On May 10, 2009, Fermi and other satellites detected a so-called short gamma ray burst, designated GRB 090510. Astronomers think this type of explosion happens when neutron stars collide. Ground-based studies show the event took place in a galaxy 7.3 billion light-years away. Of the many gamma ray photons Fermi’s LAT detected from the 2.1-second burst, two possessed energies differing by a million times. Yet after traveling some seven billion years, the pair arrived just nine-tenths of a second apart.

“This measurement eliminates any approach to a new theory of gravity that predicts a strong energy dependent change in the speed of light,” Michelson said. “To one part in 100 million billion, these two photons traveled at the same speed. Einstein still rules.”

“Physicists would like to replace Einstein’s vision of gravity — as expressed in his relativity theories — with something that handles all fundamental forces,” said Peter Michelson, principal investigator of Fermi’s Large Area Telescope, or LAT, at Stanford University in Palo Alto, Calif. “There are many ideas, but few ways to test them.”

Artist concept of Fermi in space.
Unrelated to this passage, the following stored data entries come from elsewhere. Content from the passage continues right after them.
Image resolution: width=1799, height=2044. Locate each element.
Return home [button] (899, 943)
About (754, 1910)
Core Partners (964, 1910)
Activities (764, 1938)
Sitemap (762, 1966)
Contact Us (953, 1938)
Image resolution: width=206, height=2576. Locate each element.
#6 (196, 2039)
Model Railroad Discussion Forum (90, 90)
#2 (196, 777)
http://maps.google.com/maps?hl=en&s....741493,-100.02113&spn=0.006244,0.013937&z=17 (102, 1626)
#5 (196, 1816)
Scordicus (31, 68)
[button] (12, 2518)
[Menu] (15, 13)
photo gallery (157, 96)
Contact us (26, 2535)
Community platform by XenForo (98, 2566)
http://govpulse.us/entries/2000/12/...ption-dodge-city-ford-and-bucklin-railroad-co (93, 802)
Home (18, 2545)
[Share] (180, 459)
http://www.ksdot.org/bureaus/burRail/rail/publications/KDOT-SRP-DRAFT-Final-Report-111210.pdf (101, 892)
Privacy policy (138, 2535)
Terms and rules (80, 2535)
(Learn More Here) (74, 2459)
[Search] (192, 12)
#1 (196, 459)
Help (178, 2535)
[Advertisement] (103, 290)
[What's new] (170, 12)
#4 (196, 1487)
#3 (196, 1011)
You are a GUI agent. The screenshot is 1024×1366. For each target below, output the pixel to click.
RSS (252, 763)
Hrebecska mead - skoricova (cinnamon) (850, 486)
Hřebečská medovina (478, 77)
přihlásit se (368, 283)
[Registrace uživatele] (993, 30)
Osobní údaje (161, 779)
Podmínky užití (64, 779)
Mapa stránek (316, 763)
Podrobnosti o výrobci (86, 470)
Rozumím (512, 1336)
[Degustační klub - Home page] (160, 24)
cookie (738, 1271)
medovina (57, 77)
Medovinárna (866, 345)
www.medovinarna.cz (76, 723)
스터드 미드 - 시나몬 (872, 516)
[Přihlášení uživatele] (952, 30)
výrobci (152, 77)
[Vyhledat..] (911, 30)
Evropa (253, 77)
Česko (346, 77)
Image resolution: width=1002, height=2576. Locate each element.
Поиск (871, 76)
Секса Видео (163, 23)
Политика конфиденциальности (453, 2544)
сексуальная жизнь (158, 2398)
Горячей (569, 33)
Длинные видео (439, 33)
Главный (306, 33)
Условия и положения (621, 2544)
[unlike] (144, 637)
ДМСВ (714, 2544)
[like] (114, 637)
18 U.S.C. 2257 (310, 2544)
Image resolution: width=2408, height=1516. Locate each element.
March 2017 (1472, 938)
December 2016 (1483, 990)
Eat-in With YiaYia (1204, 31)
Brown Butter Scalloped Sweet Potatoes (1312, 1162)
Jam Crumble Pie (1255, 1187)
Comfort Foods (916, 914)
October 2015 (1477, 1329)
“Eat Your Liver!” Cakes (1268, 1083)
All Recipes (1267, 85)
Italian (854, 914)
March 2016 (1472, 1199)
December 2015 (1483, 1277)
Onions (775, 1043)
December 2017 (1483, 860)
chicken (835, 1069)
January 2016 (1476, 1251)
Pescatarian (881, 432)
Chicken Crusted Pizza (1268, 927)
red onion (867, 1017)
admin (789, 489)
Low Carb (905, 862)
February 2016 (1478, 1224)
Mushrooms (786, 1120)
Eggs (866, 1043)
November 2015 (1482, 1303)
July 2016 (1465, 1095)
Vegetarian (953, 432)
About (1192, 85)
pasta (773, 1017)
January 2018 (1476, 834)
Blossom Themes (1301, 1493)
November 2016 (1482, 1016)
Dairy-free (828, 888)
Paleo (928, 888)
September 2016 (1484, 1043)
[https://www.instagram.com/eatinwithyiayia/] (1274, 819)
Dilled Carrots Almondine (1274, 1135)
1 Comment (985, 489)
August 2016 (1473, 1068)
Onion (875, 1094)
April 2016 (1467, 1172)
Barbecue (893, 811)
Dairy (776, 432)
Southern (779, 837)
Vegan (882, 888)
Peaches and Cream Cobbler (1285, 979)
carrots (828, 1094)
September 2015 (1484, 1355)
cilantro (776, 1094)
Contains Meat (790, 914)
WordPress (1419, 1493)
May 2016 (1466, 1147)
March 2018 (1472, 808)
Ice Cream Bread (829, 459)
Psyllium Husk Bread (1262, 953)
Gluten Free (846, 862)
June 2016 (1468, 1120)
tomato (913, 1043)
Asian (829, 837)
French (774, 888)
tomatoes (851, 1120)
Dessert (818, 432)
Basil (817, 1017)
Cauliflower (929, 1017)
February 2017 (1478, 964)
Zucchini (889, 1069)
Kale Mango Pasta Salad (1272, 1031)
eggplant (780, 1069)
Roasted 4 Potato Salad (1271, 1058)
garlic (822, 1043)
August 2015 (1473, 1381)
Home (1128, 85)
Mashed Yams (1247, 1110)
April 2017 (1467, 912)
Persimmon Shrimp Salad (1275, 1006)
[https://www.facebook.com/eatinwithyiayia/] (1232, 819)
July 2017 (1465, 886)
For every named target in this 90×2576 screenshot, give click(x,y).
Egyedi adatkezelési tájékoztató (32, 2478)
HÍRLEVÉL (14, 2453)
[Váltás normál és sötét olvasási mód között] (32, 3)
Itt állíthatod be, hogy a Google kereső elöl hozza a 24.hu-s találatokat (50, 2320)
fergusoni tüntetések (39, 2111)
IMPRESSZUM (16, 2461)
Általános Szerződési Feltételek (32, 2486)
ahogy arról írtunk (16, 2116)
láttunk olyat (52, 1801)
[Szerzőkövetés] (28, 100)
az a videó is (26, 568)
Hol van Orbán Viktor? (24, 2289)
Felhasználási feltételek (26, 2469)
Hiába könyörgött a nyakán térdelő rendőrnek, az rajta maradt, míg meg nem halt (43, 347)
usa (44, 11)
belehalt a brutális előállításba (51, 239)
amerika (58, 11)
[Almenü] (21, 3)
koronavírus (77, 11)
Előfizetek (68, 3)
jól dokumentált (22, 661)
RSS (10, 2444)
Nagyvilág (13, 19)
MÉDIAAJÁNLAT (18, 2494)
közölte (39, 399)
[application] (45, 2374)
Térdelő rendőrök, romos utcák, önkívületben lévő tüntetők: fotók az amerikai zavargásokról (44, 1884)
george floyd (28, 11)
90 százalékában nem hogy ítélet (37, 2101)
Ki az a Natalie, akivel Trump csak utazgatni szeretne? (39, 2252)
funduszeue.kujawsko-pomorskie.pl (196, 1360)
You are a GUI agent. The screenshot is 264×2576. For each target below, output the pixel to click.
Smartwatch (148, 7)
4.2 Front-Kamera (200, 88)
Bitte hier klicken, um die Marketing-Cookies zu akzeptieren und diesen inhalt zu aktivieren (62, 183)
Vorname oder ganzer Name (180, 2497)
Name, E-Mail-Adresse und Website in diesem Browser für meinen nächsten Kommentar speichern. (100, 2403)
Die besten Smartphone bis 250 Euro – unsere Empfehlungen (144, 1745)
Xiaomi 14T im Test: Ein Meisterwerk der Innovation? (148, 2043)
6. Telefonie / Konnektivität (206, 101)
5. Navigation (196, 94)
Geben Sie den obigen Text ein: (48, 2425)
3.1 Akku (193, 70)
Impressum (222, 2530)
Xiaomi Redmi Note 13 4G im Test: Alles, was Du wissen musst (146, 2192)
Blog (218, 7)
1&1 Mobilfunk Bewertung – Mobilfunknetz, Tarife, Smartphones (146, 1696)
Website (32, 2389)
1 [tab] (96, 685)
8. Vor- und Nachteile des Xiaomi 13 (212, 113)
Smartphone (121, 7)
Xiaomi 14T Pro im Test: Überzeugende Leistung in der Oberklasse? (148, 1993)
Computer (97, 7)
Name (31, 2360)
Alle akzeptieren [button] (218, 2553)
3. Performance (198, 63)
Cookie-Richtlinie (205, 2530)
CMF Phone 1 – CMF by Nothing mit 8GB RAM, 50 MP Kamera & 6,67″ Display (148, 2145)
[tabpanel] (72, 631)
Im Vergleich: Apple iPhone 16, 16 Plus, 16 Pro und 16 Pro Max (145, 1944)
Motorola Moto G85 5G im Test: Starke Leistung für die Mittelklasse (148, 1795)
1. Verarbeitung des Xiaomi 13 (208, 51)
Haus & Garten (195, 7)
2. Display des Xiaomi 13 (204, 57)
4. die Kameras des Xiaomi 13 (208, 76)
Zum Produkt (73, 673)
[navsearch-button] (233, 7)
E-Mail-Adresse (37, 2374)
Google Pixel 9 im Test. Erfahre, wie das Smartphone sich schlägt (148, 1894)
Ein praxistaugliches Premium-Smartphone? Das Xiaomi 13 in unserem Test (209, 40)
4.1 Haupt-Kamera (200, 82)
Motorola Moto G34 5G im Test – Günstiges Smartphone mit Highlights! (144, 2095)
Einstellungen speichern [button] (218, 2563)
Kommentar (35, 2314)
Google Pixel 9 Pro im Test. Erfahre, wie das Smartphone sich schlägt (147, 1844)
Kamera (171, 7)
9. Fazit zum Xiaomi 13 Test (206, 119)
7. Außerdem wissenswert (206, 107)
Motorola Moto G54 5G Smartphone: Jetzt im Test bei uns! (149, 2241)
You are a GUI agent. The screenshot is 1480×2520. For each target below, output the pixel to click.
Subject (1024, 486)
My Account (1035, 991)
Credit: NASA

Artist concept of Fermi in space. Credit: NASA


Many approaches to new theories of gravity picture space-time as having a shifting, frothy structure at physical scales trillions of times smaller than an electron. Some models predict that the foamy aspect of space-time will cause higher-energy gamma rays to move slightly more slowly than photons at lower energy.

GRB 090510 displayed the fastest observed motions, with ejected matter moving at 99.99995 percent of light speed. The highest energy gamma ray yet seen from a burst — 33.4 billion electron volts or about 13 billion times the energy of visible light — came from September’s GRB 090902B. Last year’s GRB 080916C produced the greatest total energy, equivalent to 9,000 typical supernovae.

More images and videos about the Fermi Space Telescope.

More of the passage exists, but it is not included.